Matrix Development Group, a private company with offices in New Jersey and Pennsylvania, recently joined with Morgan Stanley to acquire a 265,000-square-foot warehouse in Robbinsville, N.J. The company is also constructing a 150,000-square-foot industrial building for the beverage distributor Ritchie Page, also in Robbinsville.
“We are at the inflection point in the market,” said Alec Taylor, a principal of Matrix Development. “Building values are still low, but rental activity and absorption rates are improving. Now is the time to buy buildings and in six months to a year, lease them up and improve their value.”
Ports also play a role in industrial real estate, and in New Jersey investors are making big bets that port business will increase. This is in part because of a $5.25 billion project to widen the Panama Canal by 2014. The widening will allow large cargo ships that currently anchor in California and use trucks or the railroad to move goods to the East Coast to sail directly to New Jersey.
The widening of the canal could mean big business for Port Newark-Elizabeth, and to prepare for an influx of larger ships the Port Authority of New York and New Jersey plan to raise the Bayonne Bridge by 2016.
“There is a growing need for shipping that is not showing signs of abating anytime soon,” said Dave Adams, the president of Port Newark Container Terminal, one of five major terminals at Port Newark. The terminal is positioning itself to take advantage of the improving market conditions. This summer, it extended its lease with the Port Authority, which owns the port, to 2050 and agreed to invest $500 million in capital improvements.
“Our goal is to be able to double the capacity of our facility from about 650,000 shipping containers a year to 1.2 or 1.3 million,” Mr. Adams said.
But while the market for larger properties, usually 300,000 square feet or more, that cater to the biggest beverage or food distributors or major retailers is showing improvement, the market for spaces of 50,000 square feet and under is still struggling.

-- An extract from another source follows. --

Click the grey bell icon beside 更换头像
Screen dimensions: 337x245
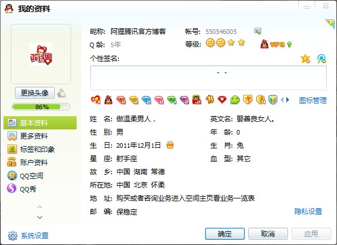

“There is a disconnect in the market,” said John Huguenard, a managing director and head of national industrial investment sales at Jones Lang LaSalle. “Entrepreneurial businesses haven’t come back the way big business has.”
In Long Island, for example, where the industrial market mostly serves local businesses, “the vacancy rate is around 6.2 percent, which sounds good,” said Jack O’Connor, a principal and director of the national industrial practice group at Newmark Knight Frank in Long Island. “But that is because none of the firms track buildings under 20,000 square feet. If they looked at the smaller industrial spaces, they would see a vacancy rate of 10 percent to 11 percent.” Prices also have dropped: in 2007, smaller warehouses sold for $125 a square foot, but today the price would be closer to $75 a square foot, Mr. O’Connor said.
Smaller properties are languishing, Mr. O’Connor said, “because banks aren’t lending, and people have no equity in their homes to take out second mortgages to finance new businesses.”
And even the growth in the market for large industrial properties comes with cautions, experts say. “The volatility in the financial markets and the picture of a slow recovery, especially with employment, is having a guarded effect,” Mr. Kossar said. “The signs are trending in the right direction, they are all pointing toward a recovery, but it is a cautious optimism.”